═════ RECORDS SHOWN

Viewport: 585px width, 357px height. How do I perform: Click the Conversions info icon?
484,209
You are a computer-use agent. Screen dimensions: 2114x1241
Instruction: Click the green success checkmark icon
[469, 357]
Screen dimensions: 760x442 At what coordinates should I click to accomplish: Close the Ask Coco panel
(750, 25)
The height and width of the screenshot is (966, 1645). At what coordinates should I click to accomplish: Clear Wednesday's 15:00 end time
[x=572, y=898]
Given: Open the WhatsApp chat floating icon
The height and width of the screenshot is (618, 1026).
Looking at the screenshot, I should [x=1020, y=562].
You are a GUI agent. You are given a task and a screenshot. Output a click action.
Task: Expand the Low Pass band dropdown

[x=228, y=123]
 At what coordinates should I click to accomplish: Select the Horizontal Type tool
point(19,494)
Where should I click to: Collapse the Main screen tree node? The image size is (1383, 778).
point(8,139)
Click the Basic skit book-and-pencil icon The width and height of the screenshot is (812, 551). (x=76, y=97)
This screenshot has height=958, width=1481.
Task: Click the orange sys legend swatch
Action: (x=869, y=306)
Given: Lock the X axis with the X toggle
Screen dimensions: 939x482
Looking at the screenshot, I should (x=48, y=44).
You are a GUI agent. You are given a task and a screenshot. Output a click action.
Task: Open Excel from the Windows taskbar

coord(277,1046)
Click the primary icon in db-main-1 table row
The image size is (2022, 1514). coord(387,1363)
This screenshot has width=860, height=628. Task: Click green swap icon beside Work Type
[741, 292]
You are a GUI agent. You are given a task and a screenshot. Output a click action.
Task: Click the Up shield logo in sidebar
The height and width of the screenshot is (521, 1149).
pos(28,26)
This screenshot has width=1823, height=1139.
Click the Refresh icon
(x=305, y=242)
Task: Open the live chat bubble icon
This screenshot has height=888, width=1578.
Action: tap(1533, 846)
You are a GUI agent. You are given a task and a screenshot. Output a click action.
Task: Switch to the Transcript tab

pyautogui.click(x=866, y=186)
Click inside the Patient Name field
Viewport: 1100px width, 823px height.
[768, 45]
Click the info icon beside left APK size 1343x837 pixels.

══════════

> _DESCRIPTION OF THE TASK_:
Take the entries above and repeat them verbatim.

> _OUTPUT OF THE EXERCISE_:
Viewport: 585px width, 357px height. How do I perform: Click the Conversions info icon?
484,209
You are a computer-use agent. Screen dimensions: 2114x1241
Instruction: Click the green success checkmark icon
[469, 357]
Screen dimensions: 760x442 At what coordinates should I click to accomplish: Close the Ask Coco panel
(750, 25)
The height and width of the screenshot is (966, 1645). At what coordinates should I click to accomplish: Clear Wednesday's 15:00 end time
[x=572, y=898]
Given: Open the WhatsApp chat floating icon
The height and width of the screenshot is (618, 1026).
Looking at the screenshot, I should [x=1020, y=562].
You are a GUI agent. You are given a task and a screenshot. Output a click action.
Task: Expand the Low Pass band dropdown

[x=228, y=123]
 At what coordinates should I click to accomplish: Select the Horizontal Type tool
point(19,494)
Where should I click to: Collapse the Main screen tree node? The image size is (1383, 778).
point(8,139)
Click the Basic skit book-and-pencil icon The width and height of the screenshot is (812, 551). (x=76, y=97)
This screenshot has height=958, width=1481.
Task: Click the orange sys legend swatch
Action: (x=869, y=306)
Given: Lock the X axis with the X toggle
Screen dimensions: 939x482
Looking at the screenshot, I should (x=48, y=44).
You are a GUI agent. You are given a task and a screenshot. Output a click action.
Task: Open Excel from the Windows taskbar

coord(277,1046)
Click the primary icon in db-main-1 table row
The image size is (2022, 1514). coord(387,1363)
This screenshot has width=860, height=628. Task: Click green swap icon beside Work Type
[741, 292]
You are a GUI agent. You are given a task and a screenshot. Output a click action.
Task: Click the Up shield logo in sidebar
The height and width of the screenshot is (521, 1149).
pos(28,26)
This screenshot has width=1823, height=1139.
Click the Refresh icon
(x=305, y=242)
Task: Open the live chat bubble icon
This screenshot has height=888, width=1578.
Action: tap(1533, 846)
You are a GUI agent. You are given a task and a screenshot. Output a click action.
Task: Switch to the Transcript tab

pyautogui.click(x=866, y=186)
Click inside the Patient Name field
Viewport: 1100px width, 823px height.
[768, 45]
Click the info icon beside left APK size 1343x837 pixels.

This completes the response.